Action item:
Please continue the text below on heart failure self-care from the point where it stops.

Self-care as defined in the literature

Self-care in HF is defined in multiple ways in the literature and is often used synonymously with self-management. However, Riegel and colleagues [14] include self-care management as one of three processes that comprise the construct of HF self-care: maintenance, symptom perception, and management [14]. Therefore, in their definition, HF self-care is "a naturalistic decision-making process that influences actions that maintain physiologic stability, facilitate the perception of symptoms, and direct the management of those symptoms" [14]. Self-care maintenance is defined as adhering to treatment and engaging in the recommended health behaviors, such as adhering to medication regimens, exercising, and following a low-sodium diet. Symptom perception is detecting physical sensations, such as shortness of breath or lower extremity edema, and interpreting what those sensations mean. Self-care management is the response or action to the sensations and attributed meaning of the sensations. For instance, if one attributes shortness of breath to lung disease, the individual may choose to use a rescue inhaler, but if they attribute the shortness of breath to HF, they may take an extra dose of diuretic [14]. The Theory of Situation-Specific Heart Failure Self-care considers three categories of factors that can impact self-care: (1) person, (2) problem, and (3) environment [14].

Alternatively, Moser and Watkins [15] defined HF self-care as a multidimensional life course model. In their definition, Moser and Watkins [15] are consistent with Riegel et al.'s (2016) definition of a naturalistic decision-making process. However, the factors that are associated with maintenance are somewhat different. In Moser and Watkins’ [15] definition, the term adherence is used in place of maintenance. It is a dynamic process associated with personal factors such as age, life experiences, and healthcare system experiences. Overall, there are five factors that Moser and Watkins [15] state influence self-care decision-making; 1. health literacy, 2. psychosocial status; 3. current symptoms; 4. aging and related changes such as cognitive status and comorbidities, and lastly, 5. prior experiences with symptoms and the health care system. While there is some overlap in these definitions of self-care, there are significant differences in how it is conceptualized, the factors that influence it, and the relationships among them.

Another point of conceptual confusion is that HF self-care has a different meaning than general self-care. The World Health Organization (WHO) [16] defines self-care as "the ability of individuals, families, and communities to promote health, prevent disease, maintain health, and to cope with illness and disability with or without the support of a healthcare provider." (para 1). While there are similarities, self-care in HF is more focused on the behaviors used to cope with and manage the chronic nature of HF and the variability of HF symptoms with a goal of early detection of symptom exacerbation and optimizing individual health outcomes. For the purposes of this review HF self-care is a set of behaviors necessary for improving HF-related patient outcomes.

Theory/framework

This review is guided by Bonfenbrenner's Socioecological Model [17]. The model considers levels of interaction between individuals; family, friends, neighborhood (microsystem); workplace, community-based resources, mass media, government systems, and local industry (exosystem); economic, social, educational, religious, and political systems, cultural norms, values, and ideologies (macrosystem). Interactions between systems are bidirectional. The original model includes a mesosystem representing interactions between individuals and the microsystem. Before interactions between systems can be studied, becoming familiar with and measuring components of each socioecological level is helpful. Therefore, the focus of this study was to report on the research occurring at each level, not the interactions between levels; thus, the mesosystem has been removed and the model has been adapted. See Fig. 1. In the current healthcare environment, there is an emphasis on social determinants of health and health equity. The aims of this study were to review the state of the science and identify gaps at different levels of the SEM to provide a guide for researchers and clinicians to think more holistically about self-care in HF.

Given entries:

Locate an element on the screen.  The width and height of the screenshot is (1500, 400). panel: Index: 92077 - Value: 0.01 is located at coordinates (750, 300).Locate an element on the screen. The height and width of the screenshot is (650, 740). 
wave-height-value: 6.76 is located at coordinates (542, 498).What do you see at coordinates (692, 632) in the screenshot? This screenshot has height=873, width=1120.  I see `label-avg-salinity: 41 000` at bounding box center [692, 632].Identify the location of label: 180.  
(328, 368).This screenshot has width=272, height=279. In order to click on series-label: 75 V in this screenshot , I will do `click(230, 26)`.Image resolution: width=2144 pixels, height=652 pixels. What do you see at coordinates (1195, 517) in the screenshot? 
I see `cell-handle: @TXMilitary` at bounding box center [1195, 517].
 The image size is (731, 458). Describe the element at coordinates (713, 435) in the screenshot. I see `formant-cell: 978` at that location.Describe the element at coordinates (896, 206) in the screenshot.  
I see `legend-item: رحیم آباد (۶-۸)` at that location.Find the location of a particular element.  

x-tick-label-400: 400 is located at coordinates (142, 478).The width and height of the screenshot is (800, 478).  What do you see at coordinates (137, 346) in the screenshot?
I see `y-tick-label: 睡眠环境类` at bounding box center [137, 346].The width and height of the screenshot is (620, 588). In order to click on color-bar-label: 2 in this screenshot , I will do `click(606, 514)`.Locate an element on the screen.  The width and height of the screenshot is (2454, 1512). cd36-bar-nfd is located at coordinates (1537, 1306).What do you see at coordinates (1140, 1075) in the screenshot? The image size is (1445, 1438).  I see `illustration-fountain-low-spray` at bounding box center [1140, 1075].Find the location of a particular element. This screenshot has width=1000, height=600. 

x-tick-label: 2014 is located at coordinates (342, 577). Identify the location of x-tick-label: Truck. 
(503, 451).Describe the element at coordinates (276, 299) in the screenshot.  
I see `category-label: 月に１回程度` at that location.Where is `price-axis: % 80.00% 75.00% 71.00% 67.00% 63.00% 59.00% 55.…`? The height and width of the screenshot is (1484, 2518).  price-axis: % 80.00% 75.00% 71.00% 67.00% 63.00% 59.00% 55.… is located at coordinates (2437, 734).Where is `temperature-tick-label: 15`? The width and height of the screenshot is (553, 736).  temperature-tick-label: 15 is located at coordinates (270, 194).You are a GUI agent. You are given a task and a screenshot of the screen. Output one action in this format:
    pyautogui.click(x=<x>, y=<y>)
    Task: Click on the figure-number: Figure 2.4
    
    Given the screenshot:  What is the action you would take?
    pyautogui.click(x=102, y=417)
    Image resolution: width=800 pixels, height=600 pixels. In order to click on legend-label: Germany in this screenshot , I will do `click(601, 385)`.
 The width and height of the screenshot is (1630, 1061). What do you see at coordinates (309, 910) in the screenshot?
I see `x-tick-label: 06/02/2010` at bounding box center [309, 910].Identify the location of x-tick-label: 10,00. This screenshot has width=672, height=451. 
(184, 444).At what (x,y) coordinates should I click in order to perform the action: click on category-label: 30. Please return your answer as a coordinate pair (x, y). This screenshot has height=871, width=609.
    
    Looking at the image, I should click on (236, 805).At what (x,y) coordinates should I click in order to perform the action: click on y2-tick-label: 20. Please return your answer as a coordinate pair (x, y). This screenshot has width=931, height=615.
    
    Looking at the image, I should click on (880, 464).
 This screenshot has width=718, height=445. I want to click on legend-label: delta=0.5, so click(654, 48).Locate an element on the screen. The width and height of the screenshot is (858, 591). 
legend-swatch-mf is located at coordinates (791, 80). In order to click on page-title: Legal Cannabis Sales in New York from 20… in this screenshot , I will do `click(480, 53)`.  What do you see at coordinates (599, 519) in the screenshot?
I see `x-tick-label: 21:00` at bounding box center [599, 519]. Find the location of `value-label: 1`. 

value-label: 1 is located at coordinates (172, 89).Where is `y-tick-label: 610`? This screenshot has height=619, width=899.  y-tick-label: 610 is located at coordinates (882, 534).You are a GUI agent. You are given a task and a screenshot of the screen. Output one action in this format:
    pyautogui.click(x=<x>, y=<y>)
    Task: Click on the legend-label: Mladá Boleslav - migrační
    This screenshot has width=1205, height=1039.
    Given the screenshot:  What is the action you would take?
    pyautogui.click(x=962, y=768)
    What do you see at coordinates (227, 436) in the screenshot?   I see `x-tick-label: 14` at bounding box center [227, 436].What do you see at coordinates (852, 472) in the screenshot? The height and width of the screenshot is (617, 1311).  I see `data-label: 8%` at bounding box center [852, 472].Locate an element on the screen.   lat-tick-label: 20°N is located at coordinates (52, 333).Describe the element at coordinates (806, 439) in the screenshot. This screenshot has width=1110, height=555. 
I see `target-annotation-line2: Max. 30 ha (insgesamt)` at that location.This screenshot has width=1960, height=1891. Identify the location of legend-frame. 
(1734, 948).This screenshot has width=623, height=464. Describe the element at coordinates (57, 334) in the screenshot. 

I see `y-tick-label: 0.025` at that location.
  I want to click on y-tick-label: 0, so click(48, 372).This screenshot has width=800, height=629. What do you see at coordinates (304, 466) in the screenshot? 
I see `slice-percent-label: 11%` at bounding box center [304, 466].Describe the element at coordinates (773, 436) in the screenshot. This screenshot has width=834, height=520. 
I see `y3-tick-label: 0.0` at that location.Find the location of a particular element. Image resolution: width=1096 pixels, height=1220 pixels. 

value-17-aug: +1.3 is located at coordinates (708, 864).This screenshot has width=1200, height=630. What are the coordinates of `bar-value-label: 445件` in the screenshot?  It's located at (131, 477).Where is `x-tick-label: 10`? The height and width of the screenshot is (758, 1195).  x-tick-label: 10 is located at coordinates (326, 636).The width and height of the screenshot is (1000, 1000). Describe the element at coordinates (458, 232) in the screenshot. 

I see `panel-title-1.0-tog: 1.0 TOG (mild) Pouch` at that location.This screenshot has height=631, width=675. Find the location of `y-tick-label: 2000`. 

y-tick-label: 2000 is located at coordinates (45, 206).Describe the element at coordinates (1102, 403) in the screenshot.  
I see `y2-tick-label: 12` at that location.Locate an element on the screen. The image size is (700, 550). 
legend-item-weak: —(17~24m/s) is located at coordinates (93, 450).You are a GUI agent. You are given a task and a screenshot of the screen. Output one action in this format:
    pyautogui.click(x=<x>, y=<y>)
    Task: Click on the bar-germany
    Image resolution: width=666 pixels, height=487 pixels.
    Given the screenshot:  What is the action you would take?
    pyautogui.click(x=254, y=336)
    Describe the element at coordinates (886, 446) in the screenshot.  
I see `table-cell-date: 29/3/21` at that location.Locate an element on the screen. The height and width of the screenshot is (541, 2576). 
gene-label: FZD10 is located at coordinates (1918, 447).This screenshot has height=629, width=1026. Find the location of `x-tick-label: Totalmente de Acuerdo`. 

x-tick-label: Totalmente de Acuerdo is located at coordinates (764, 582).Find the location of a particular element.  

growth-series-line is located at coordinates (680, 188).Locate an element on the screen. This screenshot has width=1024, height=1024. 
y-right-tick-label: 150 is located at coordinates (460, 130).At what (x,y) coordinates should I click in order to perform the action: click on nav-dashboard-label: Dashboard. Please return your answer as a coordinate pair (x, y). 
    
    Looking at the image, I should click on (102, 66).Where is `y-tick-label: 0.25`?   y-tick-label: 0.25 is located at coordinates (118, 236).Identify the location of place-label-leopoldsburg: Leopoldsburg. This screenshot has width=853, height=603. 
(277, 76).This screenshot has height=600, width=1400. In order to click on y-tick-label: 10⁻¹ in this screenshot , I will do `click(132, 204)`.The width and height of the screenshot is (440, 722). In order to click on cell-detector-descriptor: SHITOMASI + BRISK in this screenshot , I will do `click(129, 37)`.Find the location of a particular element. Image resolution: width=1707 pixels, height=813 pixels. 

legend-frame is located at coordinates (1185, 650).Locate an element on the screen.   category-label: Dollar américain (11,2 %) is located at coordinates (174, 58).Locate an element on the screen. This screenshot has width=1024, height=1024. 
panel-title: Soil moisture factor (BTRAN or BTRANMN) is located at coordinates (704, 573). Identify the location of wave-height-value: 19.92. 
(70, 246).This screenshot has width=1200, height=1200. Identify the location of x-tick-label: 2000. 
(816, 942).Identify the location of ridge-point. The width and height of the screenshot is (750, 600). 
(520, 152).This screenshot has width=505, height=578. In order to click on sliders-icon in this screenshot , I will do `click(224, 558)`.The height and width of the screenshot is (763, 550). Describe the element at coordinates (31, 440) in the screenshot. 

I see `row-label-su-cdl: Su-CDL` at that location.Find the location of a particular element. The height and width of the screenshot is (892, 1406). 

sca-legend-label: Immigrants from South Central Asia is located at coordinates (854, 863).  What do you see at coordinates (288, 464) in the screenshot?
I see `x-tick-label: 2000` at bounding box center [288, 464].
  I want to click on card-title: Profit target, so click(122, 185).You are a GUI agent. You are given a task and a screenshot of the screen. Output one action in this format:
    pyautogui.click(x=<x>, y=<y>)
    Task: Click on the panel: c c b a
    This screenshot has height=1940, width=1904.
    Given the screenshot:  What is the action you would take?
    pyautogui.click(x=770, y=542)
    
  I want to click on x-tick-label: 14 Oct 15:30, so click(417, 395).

Result for this task:
Fig. 1
figure 1

Adapted socioecological model

Adapted from Bronfenbrenner, U. (1996). The ecology of human development: Experiments by nature and design. Harvard University Press

Methods

A systematic review of quantitative descriptive studies assessing self-care in HF was conducted using The Preferred Reporting Items for Systematic Reviews and Meta-Analysis (PRISMA) guidelines [18]. A university librarian helped develop the search protocol.

Eligibility criteria

Study inclusion criteria were HF sample with self-care as the outcome variable of the study, quantitative descriptive design, and describes individual and/or system-level (microsystem, exosystem, and macrosystem) factors that are associated with self-care. Exclusion criteria included: interventional studies, qualitative studies, reviews (for example, systematic, integrative, etc.) published before 2015, language other than English, and only one self-care behavior as the outcome variable (for example, those just evaluating medication adherence).

Information sources

The research question and search strategy were developed and reviewed by all authors. In December 2021 four databases were searched; CINAHL Plus with Full Text, Ovid Nursing, PsychINFO, and PubMed. Medical Exact Subject Headings (MeSH) for search terms "heart failure" and "self-care" were entered in each database. Other filters chosen for each database included English language, date (January 1, 2015 to December 31, 2021), peer-review, and abstract available. Results from the four databases were combined, duplicates removed, and final search results were entered into reference management software.

Study selection

Two authors independently screened a subset of the final search results, evaluating the title and abstract for inclusion. Next, full text of the screened articles were assessed for eligibility by two authors. In this stage, further articles were excluded based on exclusion criteria, discussion, and consensus of the two authors. If needed, a third author participated in the discussion until a consensus was reached. All authors agreed upon the final list of included studies. The research team maintained a list of articles that were included or excluded at each stage of evaluation with a rationale for exclusion. Articles that included secondary analyses were verified to be separate and completely different analyses from the parent study. The final articles for inclusion were entered into Covidence,™, [19] divided, and assigned to two authors for quality assessment.

Data extraction process

The authors met to discuss and finalize the data that needed to be collected to provide a rich and theory-driven analysis. Each author was assigned an equal number of full-text articles for data collection. Each author entered the individual data in one google sheet. Another author reviewed the google sheet for accuracy and completeness. Data for collection included basic study details (see below) and resultant factors that are positively or negatively associated with self-care.

Data items

Study details included as data: first author, year of publication, country, theoretical framework, sampling method, setting, sample size, range and mean age of sample, percent male, measurement tools, and the statistical analysis method. Using the review theoretical framework and study findings to identify the summary measures, factors that positively or negatively impact self-care were also collected for this analysis.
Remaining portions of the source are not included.